Unlike the US constitution which can be summoned in its entirety from a quick google search. The strength of British constitutionalism is in its arbitrariness. There can be quite easily obfuscation between a law and a convention when there should be a distinction. This is the least of it. Whilst a person so inclined could pick up the US constitution in its abiding form and rebuke it point by point, the same can not be said for the British. The arbitrary nature of it provides both enough flexibility that it should not be broken, and enough strength that it should not yield beyond firmly maintaining the interests of the status quo. This kind of robustness is what Lebanese-American writer Nassim Nicholas Taleb would describe as antifragile. “Simply, antifragility is defined as a convex response to a stressor or source of harm (for some range of variation), leading to a positive sensitivity to increase in volatility (or variability, stress, dispersion of outcomes, or uncertainty, what is grouped under the designation “disorder cluster”). Likewise fragility is defined as a concave sensitivity to stressors, leading a negative sensitivity to increase in volatility. ” Said he, not so simply.

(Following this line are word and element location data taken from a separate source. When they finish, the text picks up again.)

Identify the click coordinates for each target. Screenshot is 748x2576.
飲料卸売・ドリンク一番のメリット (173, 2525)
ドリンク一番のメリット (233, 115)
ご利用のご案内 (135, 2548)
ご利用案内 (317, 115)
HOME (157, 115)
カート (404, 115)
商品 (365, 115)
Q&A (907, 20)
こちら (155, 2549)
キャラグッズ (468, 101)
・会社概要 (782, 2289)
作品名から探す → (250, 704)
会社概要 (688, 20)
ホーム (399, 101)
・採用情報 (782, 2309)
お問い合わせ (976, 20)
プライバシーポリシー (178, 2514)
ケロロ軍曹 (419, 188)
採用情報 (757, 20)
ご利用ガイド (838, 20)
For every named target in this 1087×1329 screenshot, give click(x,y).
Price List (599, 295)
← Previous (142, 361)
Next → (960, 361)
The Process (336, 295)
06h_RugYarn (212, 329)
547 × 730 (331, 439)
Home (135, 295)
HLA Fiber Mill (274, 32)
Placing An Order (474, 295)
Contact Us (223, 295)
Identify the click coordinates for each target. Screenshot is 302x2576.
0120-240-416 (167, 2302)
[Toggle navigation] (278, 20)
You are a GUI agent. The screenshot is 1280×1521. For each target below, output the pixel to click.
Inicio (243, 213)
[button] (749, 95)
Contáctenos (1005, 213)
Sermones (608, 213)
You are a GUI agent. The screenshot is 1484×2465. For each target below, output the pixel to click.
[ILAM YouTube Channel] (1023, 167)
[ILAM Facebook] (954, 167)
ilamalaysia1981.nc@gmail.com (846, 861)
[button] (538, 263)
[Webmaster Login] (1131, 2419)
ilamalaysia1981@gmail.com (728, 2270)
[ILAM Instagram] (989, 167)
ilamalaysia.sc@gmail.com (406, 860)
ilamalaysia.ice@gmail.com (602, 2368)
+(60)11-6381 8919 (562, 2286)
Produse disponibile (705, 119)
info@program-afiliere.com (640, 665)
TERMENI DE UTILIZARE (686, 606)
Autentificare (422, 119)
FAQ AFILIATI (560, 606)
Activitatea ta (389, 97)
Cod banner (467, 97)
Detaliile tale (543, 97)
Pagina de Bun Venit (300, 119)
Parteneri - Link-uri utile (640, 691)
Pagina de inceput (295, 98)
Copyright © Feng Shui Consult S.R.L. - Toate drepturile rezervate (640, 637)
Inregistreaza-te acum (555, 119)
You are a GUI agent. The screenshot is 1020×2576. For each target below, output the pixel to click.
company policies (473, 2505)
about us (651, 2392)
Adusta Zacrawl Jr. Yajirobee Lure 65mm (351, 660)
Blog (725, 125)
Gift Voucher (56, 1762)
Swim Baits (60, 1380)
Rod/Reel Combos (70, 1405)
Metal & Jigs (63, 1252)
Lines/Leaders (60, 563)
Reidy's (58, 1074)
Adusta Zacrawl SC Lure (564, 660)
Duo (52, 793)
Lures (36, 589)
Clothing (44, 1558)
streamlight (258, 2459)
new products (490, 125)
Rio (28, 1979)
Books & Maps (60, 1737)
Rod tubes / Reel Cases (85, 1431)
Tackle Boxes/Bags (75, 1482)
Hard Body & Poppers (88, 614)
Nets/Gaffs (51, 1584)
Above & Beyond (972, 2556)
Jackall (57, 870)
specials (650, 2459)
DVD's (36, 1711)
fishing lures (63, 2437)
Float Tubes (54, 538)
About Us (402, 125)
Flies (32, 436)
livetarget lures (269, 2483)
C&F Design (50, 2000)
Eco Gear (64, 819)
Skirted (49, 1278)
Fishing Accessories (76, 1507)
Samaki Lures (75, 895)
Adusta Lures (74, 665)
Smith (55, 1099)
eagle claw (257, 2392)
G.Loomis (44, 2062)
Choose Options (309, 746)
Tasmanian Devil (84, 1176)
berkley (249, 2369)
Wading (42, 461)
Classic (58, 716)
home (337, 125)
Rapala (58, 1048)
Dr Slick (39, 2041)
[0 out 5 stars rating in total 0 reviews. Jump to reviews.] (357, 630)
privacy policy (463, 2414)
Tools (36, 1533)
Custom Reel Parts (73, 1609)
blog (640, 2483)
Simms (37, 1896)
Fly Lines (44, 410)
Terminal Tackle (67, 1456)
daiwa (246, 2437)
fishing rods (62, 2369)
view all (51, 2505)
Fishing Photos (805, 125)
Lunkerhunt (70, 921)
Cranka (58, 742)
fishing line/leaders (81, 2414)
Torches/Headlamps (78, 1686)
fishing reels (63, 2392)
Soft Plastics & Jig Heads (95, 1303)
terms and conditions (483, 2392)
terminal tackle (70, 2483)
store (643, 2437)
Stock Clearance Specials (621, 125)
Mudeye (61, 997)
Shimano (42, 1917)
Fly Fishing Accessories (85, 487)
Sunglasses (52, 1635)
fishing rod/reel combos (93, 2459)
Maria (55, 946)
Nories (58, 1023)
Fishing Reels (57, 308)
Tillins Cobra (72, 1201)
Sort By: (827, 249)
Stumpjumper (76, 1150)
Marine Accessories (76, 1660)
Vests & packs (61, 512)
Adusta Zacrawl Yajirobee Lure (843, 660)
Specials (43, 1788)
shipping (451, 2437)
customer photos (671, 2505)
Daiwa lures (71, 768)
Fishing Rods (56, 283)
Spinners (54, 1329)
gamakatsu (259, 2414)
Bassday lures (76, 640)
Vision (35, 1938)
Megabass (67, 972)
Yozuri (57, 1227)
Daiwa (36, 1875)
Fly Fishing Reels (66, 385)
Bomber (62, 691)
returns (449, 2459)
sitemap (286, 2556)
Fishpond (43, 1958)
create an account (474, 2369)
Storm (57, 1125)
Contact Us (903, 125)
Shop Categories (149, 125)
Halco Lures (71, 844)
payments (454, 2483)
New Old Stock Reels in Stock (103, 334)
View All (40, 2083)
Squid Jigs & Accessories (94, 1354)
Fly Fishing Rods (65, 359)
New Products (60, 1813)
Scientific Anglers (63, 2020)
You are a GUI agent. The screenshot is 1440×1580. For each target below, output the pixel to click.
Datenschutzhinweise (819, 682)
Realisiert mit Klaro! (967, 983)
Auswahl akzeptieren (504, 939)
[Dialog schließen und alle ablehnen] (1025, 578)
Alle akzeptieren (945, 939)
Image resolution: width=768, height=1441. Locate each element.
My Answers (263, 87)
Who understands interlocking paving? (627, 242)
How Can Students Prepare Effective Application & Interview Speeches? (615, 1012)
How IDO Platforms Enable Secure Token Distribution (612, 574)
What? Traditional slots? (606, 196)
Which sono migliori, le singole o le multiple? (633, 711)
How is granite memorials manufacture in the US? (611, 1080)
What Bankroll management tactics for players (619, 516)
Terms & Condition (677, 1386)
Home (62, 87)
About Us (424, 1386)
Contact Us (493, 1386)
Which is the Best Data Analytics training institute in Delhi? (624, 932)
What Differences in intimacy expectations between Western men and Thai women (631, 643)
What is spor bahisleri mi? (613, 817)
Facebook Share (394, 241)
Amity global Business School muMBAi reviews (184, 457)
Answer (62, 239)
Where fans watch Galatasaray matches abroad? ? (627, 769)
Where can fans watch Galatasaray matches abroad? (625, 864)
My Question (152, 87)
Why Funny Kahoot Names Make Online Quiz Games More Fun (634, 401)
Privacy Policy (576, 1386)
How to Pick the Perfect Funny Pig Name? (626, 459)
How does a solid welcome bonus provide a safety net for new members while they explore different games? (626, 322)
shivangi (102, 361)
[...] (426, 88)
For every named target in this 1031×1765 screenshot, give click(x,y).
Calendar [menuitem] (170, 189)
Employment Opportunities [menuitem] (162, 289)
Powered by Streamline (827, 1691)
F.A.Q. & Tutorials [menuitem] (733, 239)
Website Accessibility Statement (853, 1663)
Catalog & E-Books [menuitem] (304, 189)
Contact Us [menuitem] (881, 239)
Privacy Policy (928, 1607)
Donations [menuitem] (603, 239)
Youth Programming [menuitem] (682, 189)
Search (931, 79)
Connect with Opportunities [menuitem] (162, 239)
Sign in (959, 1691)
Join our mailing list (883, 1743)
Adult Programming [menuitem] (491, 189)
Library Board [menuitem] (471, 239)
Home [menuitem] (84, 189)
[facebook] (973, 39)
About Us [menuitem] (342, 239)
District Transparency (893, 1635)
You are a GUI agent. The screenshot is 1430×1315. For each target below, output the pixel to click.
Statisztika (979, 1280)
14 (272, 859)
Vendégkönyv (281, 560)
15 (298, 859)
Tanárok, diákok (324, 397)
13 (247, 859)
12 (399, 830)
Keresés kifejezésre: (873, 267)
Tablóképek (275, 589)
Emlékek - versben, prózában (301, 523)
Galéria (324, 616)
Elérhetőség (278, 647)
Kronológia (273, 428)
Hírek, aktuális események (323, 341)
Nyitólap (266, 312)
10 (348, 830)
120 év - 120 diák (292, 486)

We see the difficulties of achieving a healthy, equal and thriving democratic society and why so many progressive parliamentarians have failed at this hurdle. When the basic principles of what we consider to be our democracy seem open enough as to be compatible, yet are so closed as to be irreconcilable.
As long as the constitution exists in its long-held present form, which serves only the vested interests of those it is intended to serve, supported by a media that would make Stalin proud.
True democracy, and the ability of people to have a sovereignty over their own lives and affairs. With the ability for working people to aspire and reach their greatest potential and fulfilment within this nation, for both men and women, free of the petty differences of class created by those seeking to further their own interests at the expense of others. In full respect of their human rights, civil liberties, given full equal opportunities ensured for any race, creed, sexual preference, believer and non-believer alike, shall always remain out of reach as long as this centralised top-down abomination exists.